Data records:
----
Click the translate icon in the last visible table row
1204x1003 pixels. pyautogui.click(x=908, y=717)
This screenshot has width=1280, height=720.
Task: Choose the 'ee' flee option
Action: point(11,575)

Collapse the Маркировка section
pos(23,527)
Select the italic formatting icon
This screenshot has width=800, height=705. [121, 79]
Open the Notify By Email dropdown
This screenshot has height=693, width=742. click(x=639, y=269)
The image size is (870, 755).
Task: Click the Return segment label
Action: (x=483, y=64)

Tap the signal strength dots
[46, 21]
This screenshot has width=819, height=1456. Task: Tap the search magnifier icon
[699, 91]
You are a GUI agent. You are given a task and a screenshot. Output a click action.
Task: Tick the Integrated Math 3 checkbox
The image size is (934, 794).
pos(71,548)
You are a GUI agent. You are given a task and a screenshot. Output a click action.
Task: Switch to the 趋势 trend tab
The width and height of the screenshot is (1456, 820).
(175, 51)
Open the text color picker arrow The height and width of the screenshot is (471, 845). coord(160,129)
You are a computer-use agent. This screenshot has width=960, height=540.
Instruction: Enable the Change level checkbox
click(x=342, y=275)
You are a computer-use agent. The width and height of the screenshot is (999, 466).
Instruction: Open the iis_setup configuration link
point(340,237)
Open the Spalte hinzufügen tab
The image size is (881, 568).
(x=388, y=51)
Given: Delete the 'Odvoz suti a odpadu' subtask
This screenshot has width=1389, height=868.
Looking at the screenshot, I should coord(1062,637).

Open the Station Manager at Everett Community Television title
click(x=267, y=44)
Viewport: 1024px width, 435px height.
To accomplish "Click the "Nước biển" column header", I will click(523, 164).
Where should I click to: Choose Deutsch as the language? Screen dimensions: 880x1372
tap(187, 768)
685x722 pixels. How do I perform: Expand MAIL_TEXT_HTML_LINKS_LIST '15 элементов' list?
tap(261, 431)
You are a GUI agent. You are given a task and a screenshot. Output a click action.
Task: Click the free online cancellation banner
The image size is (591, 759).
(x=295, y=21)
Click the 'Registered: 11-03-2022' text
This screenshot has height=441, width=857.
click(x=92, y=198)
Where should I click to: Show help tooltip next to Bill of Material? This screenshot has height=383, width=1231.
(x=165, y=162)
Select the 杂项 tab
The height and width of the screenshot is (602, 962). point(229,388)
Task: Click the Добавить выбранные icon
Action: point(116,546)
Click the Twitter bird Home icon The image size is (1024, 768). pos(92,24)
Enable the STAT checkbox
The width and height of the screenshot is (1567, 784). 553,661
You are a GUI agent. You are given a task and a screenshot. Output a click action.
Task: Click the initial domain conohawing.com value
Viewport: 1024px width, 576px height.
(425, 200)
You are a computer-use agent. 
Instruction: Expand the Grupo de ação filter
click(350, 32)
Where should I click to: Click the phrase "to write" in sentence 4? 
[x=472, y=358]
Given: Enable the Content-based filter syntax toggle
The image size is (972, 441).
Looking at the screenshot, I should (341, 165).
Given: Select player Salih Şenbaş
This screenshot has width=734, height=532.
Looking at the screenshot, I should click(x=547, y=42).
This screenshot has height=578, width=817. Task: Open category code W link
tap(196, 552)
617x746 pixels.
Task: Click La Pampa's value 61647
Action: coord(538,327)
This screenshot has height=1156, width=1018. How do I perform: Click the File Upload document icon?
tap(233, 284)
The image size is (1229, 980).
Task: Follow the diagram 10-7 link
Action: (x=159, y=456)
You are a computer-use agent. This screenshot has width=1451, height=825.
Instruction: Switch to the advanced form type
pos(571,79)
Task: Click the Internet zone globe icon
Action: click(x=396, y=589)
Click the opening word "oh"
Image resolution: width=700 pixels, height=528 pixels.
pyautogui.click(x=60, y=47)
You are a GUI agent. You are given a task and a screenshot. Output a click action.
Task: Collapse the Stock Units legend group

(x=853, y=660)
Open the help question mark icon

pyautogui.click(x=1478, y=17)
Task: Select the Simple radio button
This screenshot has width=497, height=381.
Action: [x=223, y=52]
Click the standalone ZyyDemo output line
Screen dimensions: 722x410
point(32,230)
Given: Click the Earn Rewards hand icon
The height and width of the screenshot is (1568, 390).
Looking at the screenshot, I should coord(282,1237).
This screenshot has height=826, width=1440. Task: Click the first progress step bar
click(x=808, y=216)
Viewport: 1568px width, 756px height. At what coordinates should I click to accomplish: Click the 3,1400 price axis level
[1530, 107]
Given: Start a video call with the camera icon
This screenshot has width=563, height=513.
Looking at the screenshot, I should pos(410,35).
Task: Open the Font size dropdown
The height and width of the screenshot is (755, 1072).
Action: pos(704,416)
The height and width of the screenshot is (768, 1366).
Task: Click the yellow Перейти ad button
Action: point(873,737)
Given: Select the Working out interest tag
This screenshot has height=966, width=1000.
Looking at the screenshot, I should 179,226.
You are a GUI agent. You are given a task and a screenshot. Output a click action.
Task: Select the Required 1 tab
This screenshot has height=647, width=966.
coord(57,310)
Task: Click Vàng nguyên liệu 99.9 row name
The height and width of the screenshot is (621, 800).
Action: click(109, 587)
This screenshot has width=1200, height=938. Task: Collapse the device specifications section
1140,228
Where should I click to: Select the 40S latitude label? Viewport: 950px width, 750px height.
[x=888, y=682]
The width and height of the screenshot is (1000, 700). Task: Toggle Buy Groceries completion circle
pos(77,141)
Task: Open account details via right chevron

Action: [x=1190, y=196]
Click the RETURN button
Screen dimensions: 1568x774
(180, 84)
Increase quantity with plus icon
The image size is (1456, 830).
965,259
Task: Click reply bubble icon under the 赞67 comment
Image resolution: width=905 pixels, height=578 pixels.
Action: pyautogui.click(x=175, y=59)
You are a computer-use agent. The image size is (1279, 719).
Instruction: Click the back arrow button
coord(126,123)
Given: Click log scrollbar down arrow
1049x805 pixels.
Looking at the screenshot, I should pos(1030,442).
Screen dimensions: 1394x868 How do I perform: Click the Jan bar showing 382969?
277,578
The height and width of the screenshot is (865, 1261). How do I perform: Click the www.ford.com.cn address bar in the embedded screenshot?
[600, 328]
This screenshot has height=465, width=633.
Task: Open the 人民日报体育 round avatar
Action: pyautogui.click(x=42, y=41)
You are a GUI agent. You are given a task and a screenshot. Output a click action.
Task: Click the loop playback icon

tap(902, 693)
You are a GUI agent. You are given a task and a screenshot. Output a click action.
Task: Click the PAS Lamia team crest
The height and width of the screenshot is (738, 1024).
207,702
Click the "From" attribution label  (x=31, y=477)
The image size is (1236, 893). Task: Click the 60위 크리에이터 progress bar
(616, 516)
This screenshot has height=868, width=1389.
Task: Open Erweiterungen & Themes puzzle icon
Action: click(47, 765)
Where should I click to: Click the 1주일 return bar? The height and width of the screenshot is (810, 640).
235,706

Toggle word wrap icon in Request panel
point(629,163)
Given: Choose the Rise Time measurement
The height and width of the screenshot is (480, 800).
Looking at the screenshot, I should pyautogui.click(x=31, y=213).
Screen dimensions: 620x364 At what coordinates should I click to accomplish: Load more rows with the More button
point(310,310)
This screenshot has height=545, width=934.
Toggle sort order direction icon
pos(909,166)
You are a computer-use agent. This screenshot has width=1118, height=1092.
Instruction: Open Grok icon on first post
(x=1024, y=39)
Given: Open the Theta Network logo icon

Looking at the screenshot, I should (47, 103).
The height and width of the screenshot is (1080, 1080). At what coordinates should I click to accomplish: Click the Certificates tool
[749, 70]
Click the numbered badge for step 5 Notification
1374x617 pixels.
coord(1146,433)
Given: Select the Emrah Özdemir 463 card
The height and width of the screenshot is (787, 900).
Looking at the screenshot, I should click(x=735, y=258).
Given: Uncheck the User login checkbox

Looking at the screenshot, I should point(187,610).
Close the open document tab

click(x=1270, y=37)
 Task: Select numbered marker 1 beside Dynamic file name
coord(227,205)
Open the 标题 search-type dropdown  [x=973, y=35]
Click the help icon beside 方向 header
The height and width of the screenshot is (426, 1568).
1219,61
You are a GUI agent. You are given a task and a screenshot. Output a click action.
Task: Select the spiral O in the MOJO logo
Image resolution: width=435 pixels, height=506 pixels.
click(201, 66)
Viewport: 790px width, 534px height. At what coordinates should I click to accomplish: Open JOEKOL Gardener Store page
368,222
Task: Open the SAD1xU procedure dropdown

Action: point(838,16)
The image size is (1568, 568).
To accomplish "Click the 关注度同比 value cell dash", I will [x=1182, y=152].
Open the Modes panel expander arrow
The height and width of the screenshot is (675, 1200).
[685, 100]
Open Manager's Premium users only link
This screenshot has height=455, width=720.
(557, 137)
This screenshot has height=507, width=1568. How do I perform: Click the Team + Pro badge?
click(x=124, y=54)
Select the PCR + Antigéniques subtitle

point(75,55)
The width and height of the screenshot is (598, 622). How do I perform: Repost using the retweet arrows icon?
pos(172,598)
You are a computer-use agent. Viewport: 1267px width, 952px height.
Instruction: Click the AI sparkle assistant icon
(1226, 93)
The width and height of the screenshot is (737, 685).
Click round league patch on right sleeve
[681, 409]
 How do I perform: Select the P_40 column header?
----
### TASK OBJECTIVE
Your answer consists solely of the lines from the top of the records above through the line that contains "Task: Tick the Integrated Math 3 checkbox", each echoed exactly.

### EXERCISE SOLUTION
Click the translate icon in the last visible table row
1204x1003 pixels. pyautogui.click(x=908, y=717)
This screenshot has width=1280, height=720.
Task: Choose the 'ee' flee option
Action: point(11,575)

Collapse the Маркировка section
pos(23,527)
Select the italic formatting icon
This screenshot has width=800, height=705. [121, 79]
Open the Notify By Email dropdown
This screenshot has height=693, width=742. click(x=639, y=269)
The image size is (870, 755).
Task: Click the Return segment label
Action: (x=483, y=64)

Tap the signal strength dots
[46, 21]
This screenshot has width=819, height=1456. Task: Tap the search magnifier icon
[699, 91]
You are a GUI agent. You are given a task and a screenshot. Output a click action.
Task: Tick the Integrated Math 3 checkbox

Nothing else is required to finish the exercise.